Copy the whole listing below exactly, with nothing left out.
-=-=-=-=-
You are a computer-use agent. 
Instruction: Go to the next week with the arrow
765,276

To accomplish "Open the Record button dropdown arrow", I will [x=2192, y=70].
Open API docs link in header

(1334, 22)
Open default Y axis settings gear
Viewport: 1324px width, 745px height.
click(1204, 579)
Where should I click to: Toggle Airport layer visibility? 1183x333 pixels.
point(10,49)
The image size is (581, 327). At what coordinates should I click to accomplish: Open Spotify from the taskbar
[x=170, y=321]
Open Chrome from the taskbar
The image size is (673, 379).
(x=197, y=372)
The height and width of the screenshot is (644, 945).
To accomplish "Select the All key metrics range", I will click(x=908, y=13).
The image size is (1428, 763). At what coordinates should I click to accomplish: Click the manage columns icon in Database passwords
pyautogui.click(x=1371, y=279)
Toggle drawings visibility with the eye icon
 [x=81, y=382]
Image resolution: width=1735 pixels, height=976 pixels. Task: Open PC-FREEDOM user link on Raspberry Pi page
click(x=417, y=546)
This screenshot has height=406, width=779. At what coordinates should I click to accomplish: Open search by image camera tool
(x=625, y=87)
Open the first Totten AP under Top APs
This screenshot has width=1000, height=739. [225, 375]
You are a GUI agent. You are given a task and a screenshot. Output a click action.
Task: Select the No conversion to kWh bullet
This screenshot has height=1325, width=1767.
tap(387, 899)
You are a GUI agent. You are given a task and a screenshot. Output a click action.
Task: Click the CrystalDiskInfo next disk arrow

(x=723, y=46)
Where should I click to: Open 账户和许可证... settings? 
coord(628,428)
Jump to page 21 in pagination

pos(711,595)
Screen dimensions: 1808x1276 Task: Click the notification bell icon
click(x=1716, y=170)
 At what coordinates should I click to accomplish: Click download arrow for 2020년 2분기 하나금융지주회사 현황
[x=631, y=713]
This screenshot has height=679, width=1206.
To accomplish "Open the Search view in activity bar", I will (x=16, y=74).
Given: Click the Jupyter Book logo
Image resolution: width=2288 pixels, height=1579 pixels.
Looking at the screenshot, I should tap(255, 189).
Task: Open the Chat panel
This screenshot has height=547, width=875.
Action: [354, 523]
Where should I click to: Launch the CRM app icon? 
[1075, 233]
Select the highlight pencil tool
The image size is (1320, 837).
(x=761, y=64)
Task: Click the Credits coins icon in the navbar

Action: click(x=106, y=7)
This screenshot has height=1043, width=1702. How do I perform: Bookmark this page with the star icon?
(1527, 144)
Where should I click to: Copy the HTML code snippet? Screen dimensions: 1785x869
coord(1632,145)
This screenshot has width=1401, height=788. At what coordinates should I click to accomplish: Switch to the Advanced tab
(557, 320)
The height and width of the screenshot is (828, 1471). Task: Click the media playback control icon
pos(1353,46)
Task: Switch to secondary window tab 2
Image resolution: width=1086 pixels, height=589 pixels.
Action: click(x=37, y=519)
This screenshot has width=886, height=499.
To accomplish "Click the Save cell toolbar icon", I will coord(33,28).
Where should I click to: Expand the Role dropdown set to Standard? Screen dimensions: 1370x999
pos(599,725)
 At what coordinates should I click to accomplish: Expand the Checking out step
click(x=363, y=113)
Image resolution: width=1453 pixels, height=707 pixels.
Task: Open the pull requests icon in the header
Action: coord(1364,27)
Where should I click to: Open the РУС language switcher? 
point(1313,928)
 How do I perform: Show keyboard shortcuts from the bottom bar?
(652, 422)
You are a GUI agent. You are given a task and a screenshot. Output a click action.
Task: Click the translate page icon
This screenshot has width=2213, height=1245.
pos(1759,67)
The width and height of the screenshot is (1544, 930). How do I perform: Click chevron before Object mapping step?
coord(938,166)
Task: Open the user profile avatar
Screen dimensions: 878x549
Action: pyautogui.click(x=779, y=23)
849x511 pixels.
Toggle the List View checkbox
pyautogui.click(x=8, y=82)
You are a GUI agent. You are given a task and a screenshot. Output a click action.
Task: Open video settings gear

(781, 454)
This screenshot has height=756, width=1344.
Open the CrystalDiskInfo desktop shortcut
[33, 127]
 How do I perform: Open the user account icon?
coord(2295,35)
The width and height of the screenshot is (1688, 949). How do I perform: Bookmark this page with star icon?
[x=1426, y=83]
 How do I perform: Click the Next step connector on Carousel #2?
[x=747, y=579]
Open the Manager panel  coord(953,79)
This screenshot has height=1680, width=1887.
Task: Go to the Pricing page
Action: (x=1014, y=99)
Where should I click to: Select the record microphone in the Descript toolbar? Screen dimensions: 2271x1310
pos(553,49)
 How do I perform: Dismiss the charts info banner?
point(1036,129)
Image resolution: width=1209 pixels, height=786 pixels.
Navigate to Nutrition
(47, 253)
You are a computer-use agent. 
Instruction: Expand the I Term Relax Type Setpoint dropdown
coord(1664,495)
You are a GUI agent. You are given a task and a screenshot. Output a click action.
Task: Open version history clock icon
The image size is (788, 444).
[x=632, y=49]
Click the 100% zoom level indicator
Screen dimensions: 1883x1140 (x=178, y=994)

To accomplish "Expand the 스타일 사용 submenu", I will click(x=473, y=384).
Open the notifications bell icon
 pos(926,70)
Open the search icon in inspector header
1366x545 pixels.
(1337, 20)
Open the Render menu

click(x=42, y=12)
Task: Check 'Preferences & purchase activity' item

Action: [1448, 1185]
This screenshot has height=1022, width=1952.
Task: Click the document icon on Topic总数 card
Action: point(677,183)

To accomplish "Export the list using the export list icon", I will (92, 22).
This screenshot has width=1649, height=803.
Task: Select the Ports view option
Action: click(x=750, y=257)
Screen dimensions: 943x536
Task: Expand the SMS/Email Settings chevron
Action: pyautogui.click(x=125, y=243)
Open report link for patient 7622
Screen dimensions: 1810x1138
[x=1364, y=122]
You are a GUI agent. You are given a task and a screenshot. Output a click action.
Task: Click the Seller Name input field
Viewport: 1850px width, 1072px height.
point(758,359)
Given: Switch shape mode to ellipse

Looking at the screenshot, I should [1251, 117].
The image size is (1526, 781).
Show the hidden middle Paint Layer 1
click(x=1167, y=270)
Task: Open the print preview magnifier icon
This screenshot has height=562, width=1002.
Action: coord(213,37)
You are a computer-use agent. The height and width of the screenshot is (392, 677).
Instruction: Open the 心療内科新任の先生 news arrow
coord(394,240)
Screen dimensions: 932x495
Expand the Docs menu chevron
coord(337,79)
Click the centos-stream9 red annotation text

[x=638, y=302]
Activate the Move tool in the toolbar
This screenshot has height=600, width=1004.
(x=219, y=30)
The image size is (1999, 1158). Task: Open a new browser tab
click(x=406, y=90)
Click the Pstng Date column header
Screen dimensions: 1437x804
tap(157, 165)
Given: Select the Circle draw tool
-=-=-=-=-
- [SOLUTION TO THIS TASK]
You are a computer-use agent. 
Instruction: Go to the next week with the arrow
765,276

To accomplish "Open the Record button dropdown arrow", I will [x=2192, y=70].
Open API docs link in header

(1334, 22)
Open default Y axis settings gear
Viewport: 1324px width, 745px height.
click(1204, 579)
Where should I click to: Toggle Airport layer visibility? 1183x333 pixels.
point(10,49)
The image size is (581, 327). At what coordinates should I click to accomplish: Open Spotify from the taskbar
[x=170, y=321]
Open Chrome from the taskbar
The image size is (673, 379).
(x=197, y=372)
The height and width of the screenshot is (644, 945).
To accomplish "Select the All key metrics range", I will click(x=908, y=13).
The image size is (1428, 763). At what coordinates should I click to accomplish: Click the manage columns icon in Database passwords
pyautogui.click(x=1371, y=279)
Toggle drawings visibility with the eye icon
 [x=81, y=382]
Image resolution: width=1735 pixels, height=976 pixels. Task: Open PC-FREEDOM user link on Raspberry Pi page
click(x=417, y=546)
This screenshot has height=406, width=779. At what coordinates should I click to accomplish: Open search by image camera tool
(x=625, y=87)
Open the first Totten AP under Top APs
This screenshot has width=1000, height=739. [225, 375]
You are a GUI agent. You are given a task and a screenshot. Output a click action.
Task: Select the No conversion to kWh bullet
This screenshot has height=1325, width=1767.
tap(387, 899)
You are a GUI agent. You are given a task and a screenshot. Output a click action.
Task: Click the CrystalDiskInfo next disk arrow

(x=723, y=46)
Where should I click to: Open 账户和许可证... settings? 
coord(628,428)
Jump to page 21 in pagination

pos(711,595)
Screen dimensions: 1808x1276 Task: Click the notification bell icon
click(x=1716, y=170)
 At what coordinates should I click to accomplish: Click download arrow for 2020년 2분기 하나금융지주회사 현황
[x=631, y=713]
This screenshot has height=679, width=1206.
To accomplish "Open the Search view in activity bar", I will (x=16, y=74).
Given: Click the Jupyter Book logo
Image resolution: width=2288 pixels, height=1579 pixels.
Looking at the screenshot, I should tap(255, 189).
Task: Open the Chat panel
This screenshot has height=547, width=875.
Action: [354, 523]
Where should I click to: Launch the CRM app icon? 
[1075, 233]
Select the highlight pencil tool
The image size is (1320, 837).
(x=761, y=64)
Task: Click the Credits coins icon in the navbar

Action: click(x=106, y=7)
This screenshot has height=1043, width=1702. How do I perform: Bookmark this page with the star icon?
(1527, 144)
Where should I click to: Copy the HTML code snippet? Screen dimensions: 1785x869
coord(1632,145)
This screenshot has width=1401, height=788. At what coordinates should I click to accomplish: Switch to the Advanced tab
(557, 320)
The height and width of the screenshot is (828, 1471). Task: Click the media playback control icon
pos(1353,46)
Task: Switch to secondary window tab 2
Image resolution: width=1086 pixels, height=589 pixels.
Action: click(x=37, y=519)
This screenshot has width=886, height=499.
To accomplish "Click the Save cell toolbar icon", I will coord(33,28).
Where should I click to: Expand the Role dropdown set to Standard? Screen dimensions: 1370x999
pos(599,725)
 At what coordinates should I click to accomplish: Expand the Checking out step
click(x=363, y=113)
Image resolution: width=1453 pixels, height=707 pixels.
Task: Open the pull requests icon in the header
Action: coord(1364,27)
Where should I click to: Open the РУС language switcher? 
point(1313,928)
 How do I perform: Show keyboard shortcuts from the bottom bar?
(652, 422)
You are a GUI agent. You are given a task and a screenshot. Output a click action.
Task: Click the translate page icon
This screenshot has width=2213, height=1245.
pos(1759,67)
The width and height of the screenshot is (1544, 930). How do I perform: Click chevron before Object mapping step?
coord(938,166)
Task: Open the user profile avatar
Screen dimensions: 878x549
Action: pyautogui.click(x=779, y=23)
849x511 pixels.
Toggle the List View checkbox
pyautogui.click(x=8, y=82)
You are a GUI agent. You are given a task and a screenshot. Output a click action.
Task: Open video settings gear

(781, 454)
This screenshot has height=756, width=1344.
Open the CrystalDiskInfo desktop shortcut
[33, 127]
 How do I perform: Open the user account icon?
coord(2295,35)
The width and height of the screenshot is (1688, 949). How do I perform: Bookmark this page with star icon?
[x=1426, y=83]
 How do I perform: Click the Next step connector on Carousel #2?
[x=747, y=579]
Open the Manager panel  coord(953,79)
This screenshot has height=1680, width=1887.
Task: Go to the Pricing page
Action: (x=1014, y=99)
Where should I click to: Select the record microphone in the Descript toolbar? Screen dimensions: 2271x1310
pos(553,49)
 How do I perform: Dismiss the charts info banner?
point(1036,129)
Image resolution: width=1209 pixels, height=786 pixels.
Navigate to Nutrition
(47, 253)
You are a computer-use agent. 
Instruction: Expand the I Term Relax Type Setpoint dropdown
coord(1664,495)
You are a GUI agent. You are given a task and a screenshot. Output a click action.
Task: Open version history clock icon
The image size is (788, 444).
[x=632, y=49]
Click the 100% zoom level indicator
Screen dimensions: 1883x1140 (x=178, y=994)

To accomplish "Expand the 스타일 사용 submenu", I will click(x=473, y=384).
Open the notifications bell icon
 pos(926,70)
Open the search icon in inspector header
1366x545 pixels.
(1337, 20)
Open the Render menu

click(x=42, y=12)
Task: Check 'Preferences & purchase activity' item

Action: [1448, 1185]
This screenshot has height=1022, width=1952.
Task: Click the document icon on Topic总数 card
Action: point(677,183)

To accomplish "Export the list using the export list icon", I will (92, 22).
This screenshot has width=1649, height=803.
Task: Select the Ports view option
Action: click(x=750, y=257)
Screen dimensions: 943x536
Task: Expand the SMS/Email Settings chevron
Action: pyautogui.click(x=125, y=243)
Open report link for patient 7622
Screen dimensions: 1810x1138
[x=1364, y=122]
You are a GUI agent. You are given a task and a screenshot. Output a click action.
Task: Click the Seller Name input field
Viewport: 1850px width, 1072px height.
point(758,359)
Given: Switch shape mode to ellipse

Looking at the screenshot, I should [1251, 117].
The image size is (1526, 781).
Show the hidden middle Paint Layer 1
click(x=1167, y=270)
Task: Open the print preview magnifier icon
This screenshot has height=562, width=1002.
Action: coord(213,37)
You are a computer-use agent. The height and width of the screenshot is (392, 677).
Instruction: Open the 心療内科新任の先生 news arrow
coord(394,240)
Screen dimensions: 932x495
Expand the Docs menu chevron
coord(337,79)
Click the centos-stream9 red annotation text

[x=638, y=302]
Activate the Move tool in the toolbar
This screenshot has height=600, width=1004.
(x=219, y=30)
The image size is (1999, 1158). Task: Open a new browser tab
click(x=406, y=90)
Click the Pstng Date column header
Screen dimensions: 1437x804
tap(157, 165)
Given: Select the Circle draw tool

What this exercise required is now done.